Nobel Peace Prize Creates Important Moment For Interfaith Unity

History pits them against each other, but a fiery passion united this year’s interfaith Nobel Peace Prize winners around the common goal of children’s rights.

Malala Yousafzai and Kailash Satyarthi -- a Muslim education activist from Pakistan and a Hindu child slavery abolitionist from India -- are joint recipients of the 113-year-old honor, the Norwegian Nobel Committee announced on Friday.

The judges praised the unlikely pair for their “struggle against the suppression of children and young people and for the right of all children to education.”

The announcement came at a time when tensions are escalating between Hindu-majority India and Muslim-majority Pakistan, particularly along the disputed, mainly Muslim border region of Kashmir. It is the worst fighting between the two rival countries in more than a decade, Reuters reports.

The committee highlighted the importance of having Pakistani and Indian activists from the Muslim and Hindu faiths join together in a common struggle “against extremism.”

"There is a lot of extremism coming from this part of the world. It is partly coming from the fact that young people don't have a future. They don't have education. They don't have a job," Committee chairman Thorbjoern Jagland told the AP.

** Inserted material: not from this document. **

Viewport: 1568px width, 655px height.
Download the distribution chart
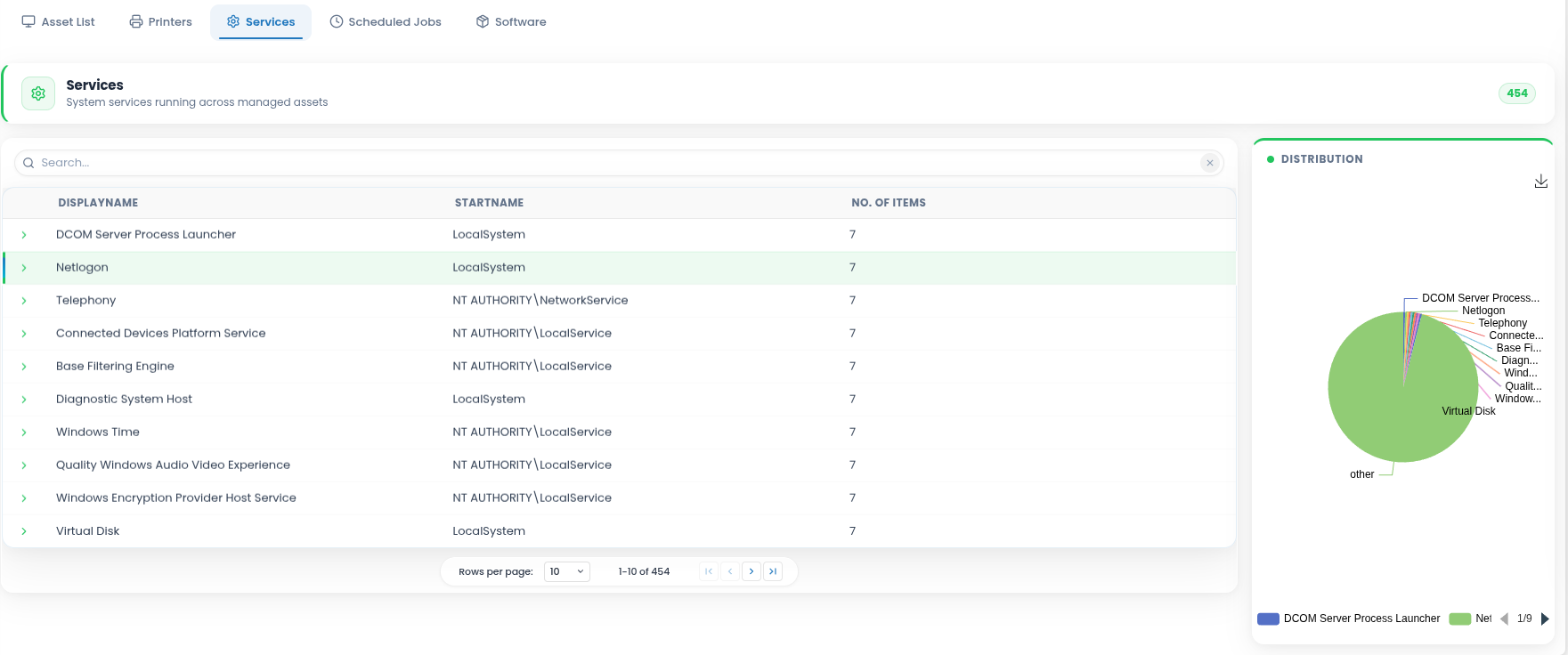[1541, 182]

17-year-old Yousafzai is the youngest person to ever claim the peace prize and the third Muslim woman. Yousafzai said she and Satyarthi have spoken to each other and agreed to work together for peace between their two countries. She requested that Indian Prime Minister Narendra Modi and Pakistan’s Prime Minister Nawaz Sharif meet at the Nobel Peace Prize award ceremony, scheduled to take place in Oslo this December.

“I want both the countries to have dialogue, talks about peace, and to think about progress and development,” Yousafzai said during a press conference on Friday.

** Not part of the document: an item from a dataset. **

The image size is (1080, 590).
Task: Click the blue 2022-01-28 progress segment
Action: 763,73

“This is not the end of this campaign that I have started,” she added. “I want to see every child going to school.”

Yousafzai has been in the running for the prize for two consecutive years. The brave young woman was shot in the head by a Taliban member while traveling home from school in 2012. The Taliban has said that they targeted Yousafzai because she spoke out against the group’s radical interpretation of Islam.

The charismatic survivor has gone on to become a voice for young Muslims. She boldly challenged the Taliban’s ideology in a speech to the U.N., saying, "They think that God is a tiny, little conservative being who would send girls to the hell just because of going to school. The terrorists are misusing the name of Islam and Pashtun society for their own personal benefits."

Extremists would have the world believe that Islam mandates the oppression and seclusion of women, but Malala’s Islam is different.

"Islam says that it is not only each child's right to get education, rather it is their duty and responsibility," the young woman has said.

The Nobel Committee commended Satyarthi for leading peaceful protests and demonstrations against the exploitation of children, following the tradition of Mahatma Gandhi with “great personal courage.”

The 60-year-old founder of India’s Save the Childhood Movement has freed more than 75,000 child slaves from factories in India, The New York Times reports. He has also built a trade school to make sure these children can support themselves as adults.

“Caste, religion, the political system, the economic system — all are helping the bonded labor owners,” Satyarthi said in an 1992 interview. “I believe in Gandhi’s philosophy of the last man, that is, the bonded laborer is the last man in Indian society, that we are here to liberate the last man.”

On Friday, Satyarthi told the BBC that he is dedicating his award to children who are still living in slavery around the world.

"It's a great honor for all the Indians, it's an honor for all those children who have been still living in slavery despite of all the advancement in technology, market and economy,” Satyarthi said.

Yousafzai and Satyarthi faced stiff competition from this year’s record number of 278 Nobel Peace Prize nominees, including U.N. Secretary-General Ban Ki-Moon, the fugitive National Security Agency whistleblower Edward Snowden, and bookmakers’ favorite, Pope Francis.